Exercício a: Disponha as linhas de todos os registos abaixo numa lista numerada, sem as linhas em branco. Não inclua as imagens na resposta.

Excerto fornecido:
No art. 2.º do RJAT, em que se define a «Competência dos tribunais arbitrais», não se inclui expressamente a apreciação de pretensões de declaração de ilegalidade de actos de indeferimento de pedidos de revisão oficiosa de actos tributários, pois, na redacção introduzida pela Lei n.º 64-B/2011, de 30 de Dezembro, apenas se indica a competência dos tribunais arbitrais para «a declaração de ilegalidade de actos de liquidação de tributos, de autoliquidação, de retenção na fonte e de pagamento por conta» e «a declaração de ilegalidade de actos de fixação da matéria tributável quando não dê origem à liquidação de qualquer tributo, de actos de determinação da matéria colectável e de actos de fixação de valores patrimoniais».
Porém, o facto de a alínea a) do n.º 1 do art. 10.º do RJAT fazer referência aos n.ºs 1 e 2 do art. 102.º do CPPT, em que se indicam os vários tipos de actos que dão origem ao prazo de impugnação judicial, inclusivamente a reclamação graciosa, deixa perceber que serão abrangidos no âmbito da jurisdição dos tribunais arbitrais que funcionam no CAAD todos os tipos de actos passíveis de serem impugnados através processo de impugnação judicial, abrangidos por aqueles n.ºs 1 e 2, desde que tenham por objecto um acto de um dos tipos indicados naquele art. 2.º do RJAT.
Aliás, esta interpretação no sentido da identidade dos campos de aplicação do processo de impugnação judicial e do processo arbitral é a que está em sintonia com a referida autorização legislativa em que o Governo se baseou para aprovar o RJAT, concedida pelo art. 124.º da Lei n.º 3-B/2010, de 28 de Abril, em que se revela a intenção de o processo arbitral tributário constitua «um meio processual alternativo ao processo de impugnação judicial e à acção para o reconhecimento de um direito ou interesse legítimo em matéria tributária» (n.º 2).
Mas, este mesmo argumento que se extrai da autorização legislativa conduz à conclusão de que estará afastada a possibilidade de utilização do processo arbitral quando, no processo judicial tributário, não for utilizável a impugnação judicial ou a acção para reconhecimento de um direito ou interesse legítimo.
Na verdade, sendo este o sentido da referida lei de autorização legislativa e inserindo-se na reserva relativa de competência legislativa da Assembleia da República legislar sobre o «sistema fiscal», inclusivamente as «garantias dos contribuintes» [arts. 103.º, n.º 2, e 165.º, n.º 1, alínea i), da CRP] ( [4] ), e sobre a «organização e competência dos tribunais» [art. 165.º, n.º 1, alínea p), da CRP], não pode o referido art. 2.º do RJAT, sob pena de inconstitucionalidade, por falta de cobertura na lei de autorização legislativa que limita o poder do Governo (art. 112.º, n.º 2, da CRP), ser interpretado como atribuindo aos tribunais arbitrais que funcionam no CAAD competência para a apreciação da legalidade de outros tipos de actos, para cuja impugnação não são adequados o processo de impugnação judicial e a acção para reconhecimento de um direito ou interesse legítimo.

Registos:
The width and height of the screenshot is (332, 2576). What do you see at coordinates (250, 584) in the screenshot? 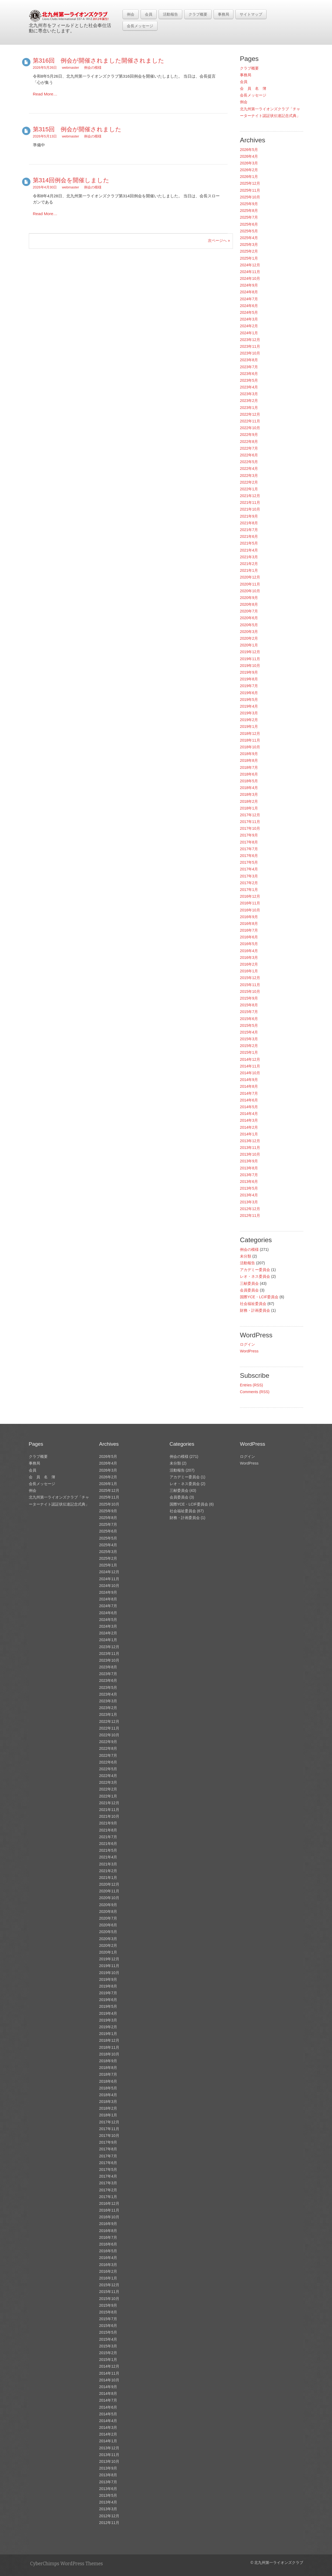
I see `2020年11月` at bounding box center [250, 584].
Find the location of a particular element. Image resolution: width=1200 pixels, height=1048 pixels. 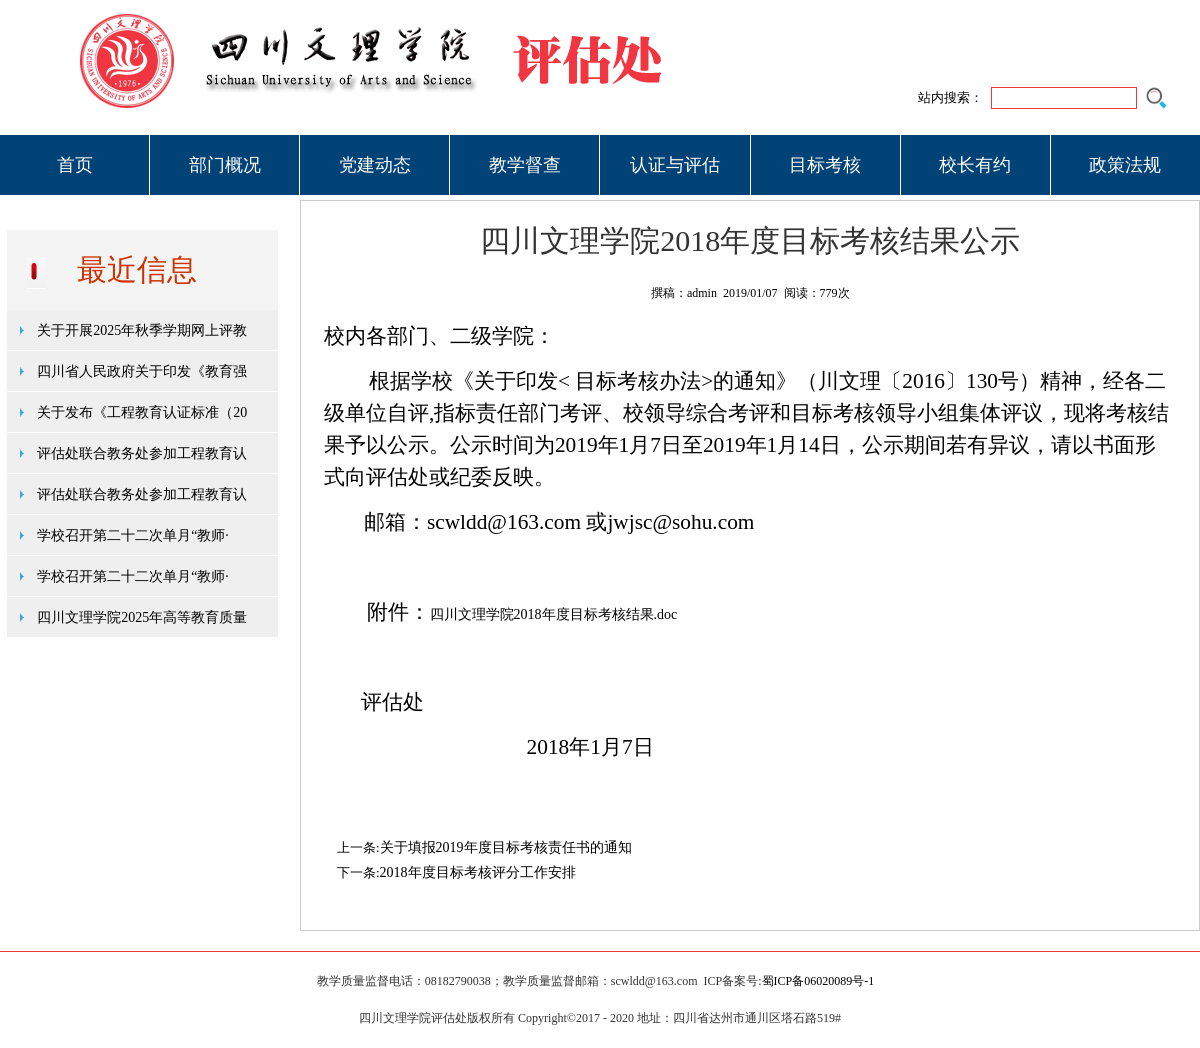

校长有约 is located at coordinates (975, 165).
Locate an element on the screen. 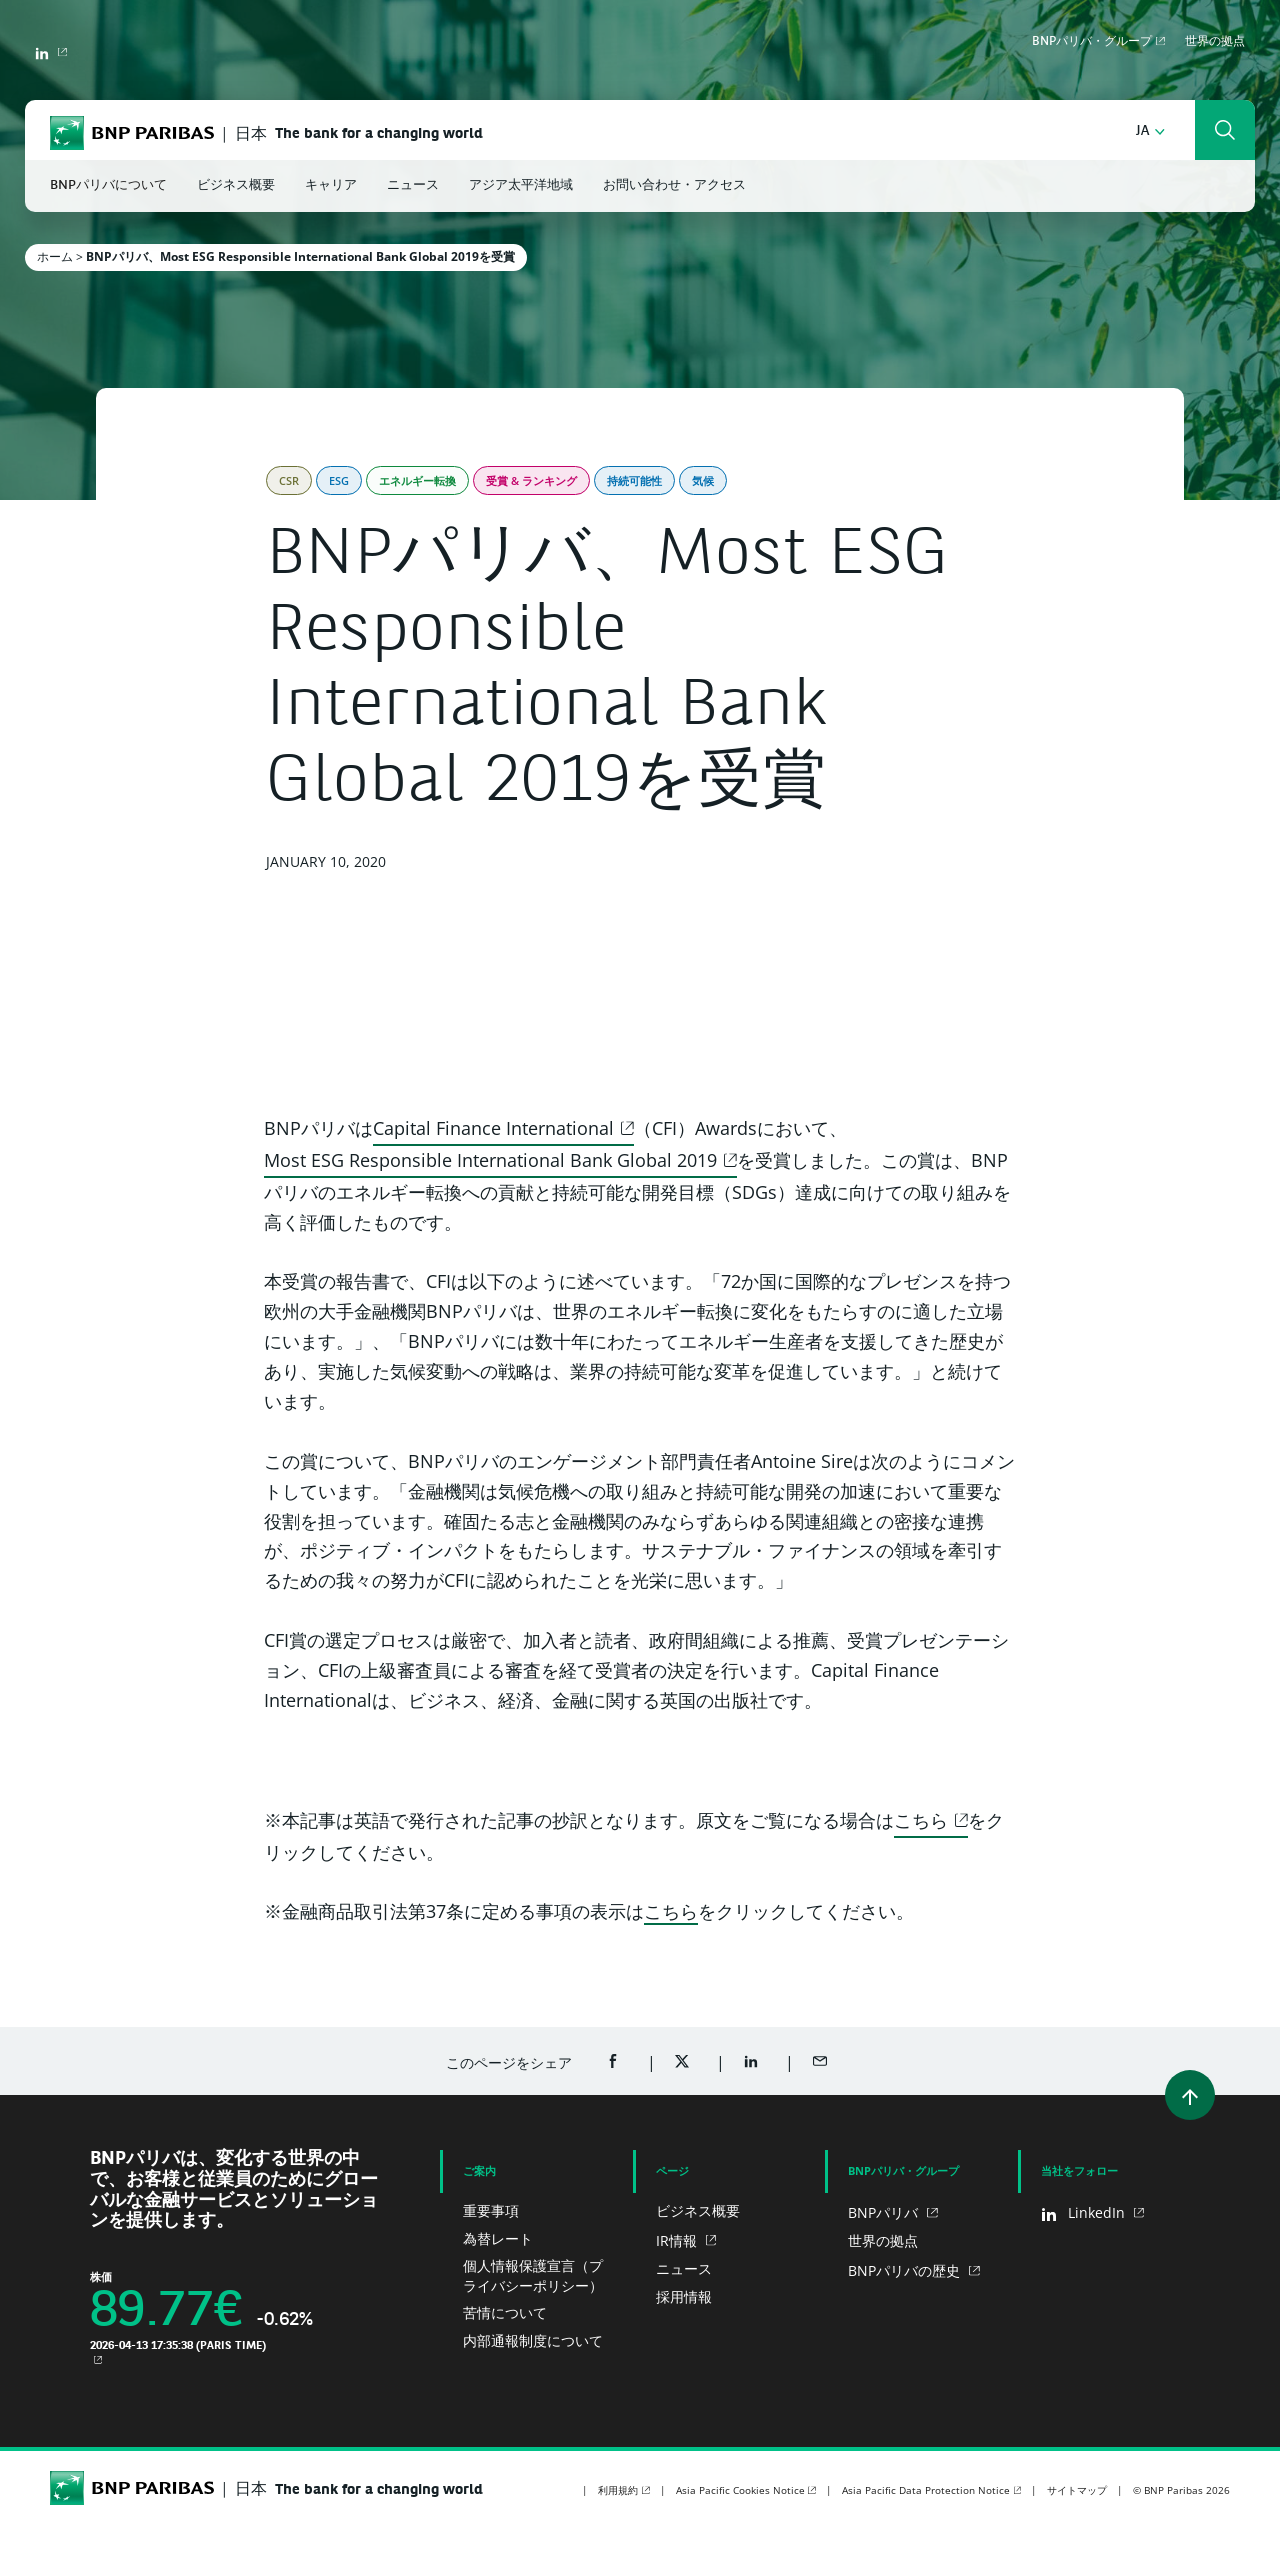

Exercício b: Retome o excerto sobre a competência dos tribunais arbitrais tributários a partir da última frase apresentada.

Resultado da tarefa a:
1. The width and height of the screenshot is (332, 2576). What do you see at coordinates (250, 584) in the screenshot? 
2. I see `2020年11月` at bounding box center [250, 584].
3. Find the location of a particular element. Image resolution: width=1200 pixels, height=1048 pixels. 
4. 校长有约 is located at coordinates (975, 165).
5. Locate an element on the screen. 

Resultado da tarefa b:
Assim, para resolver a questão da competência deste Tribunal Arbitral torna-se necessário apurar se a legalidade dos actos de indeferimento de pedidos de revisão oficiosa e dos recursos hierárquicos podia ou não ser apreciada, num tribunal tributário, através de processo de impugnação judicial ou acção para reconhecimento de um direito ou interesse legítimo.
Os actos de indeferimento de pedidos de revisão oficiosa e de recursos hierárquicos constituem actos administrativos, à face das definições fornecidas pelo artigo 120.º do CPA de 1991 e pelo artigo 148.º do CPA de 2015 [subsidiariamente aplicáveis em matéria tributária, por força do disposto no art. 2.º, alínea d), da LGT, 2.º, alínea d), do CPPT, e 29.º, n.º 1, alínea d), do RJAT], pois constituem decisões de um órgão da Administração no exercício de poderes jurídico-administrativos, ao abrigo de normas de direito público, visando produzir efeitos jurídicos em situações individuais e concretas.
Por outro lado, é também inquestionável que se trata de actos em matéria tributária, pois são feitas neles aplicação de normas de direito tributário.
Assim, os actos de indeferimento dos pedidos de revisão oficiosa e de indeferimento dos recursos hierárquicos constituem actos administrativos em matéria tributária.
Das alíneas d) e p) do n.º 1 e do n.º 2 do art. 97.º do CPPT infere-se a regra de a impugnação de actos administrativos em matéria tributária ser feita, no processo judicial tributário, através de impugnação judicial ou acção administrativa especial (que sucedeu ao recurso contencioso, nos termos do art. 191.º do Código de Processo nos Tribunais Administrativos) conforme esses actos comportem ou não comportem a apreciação da legalidade de actos administrativos de liquidação. ( [5] )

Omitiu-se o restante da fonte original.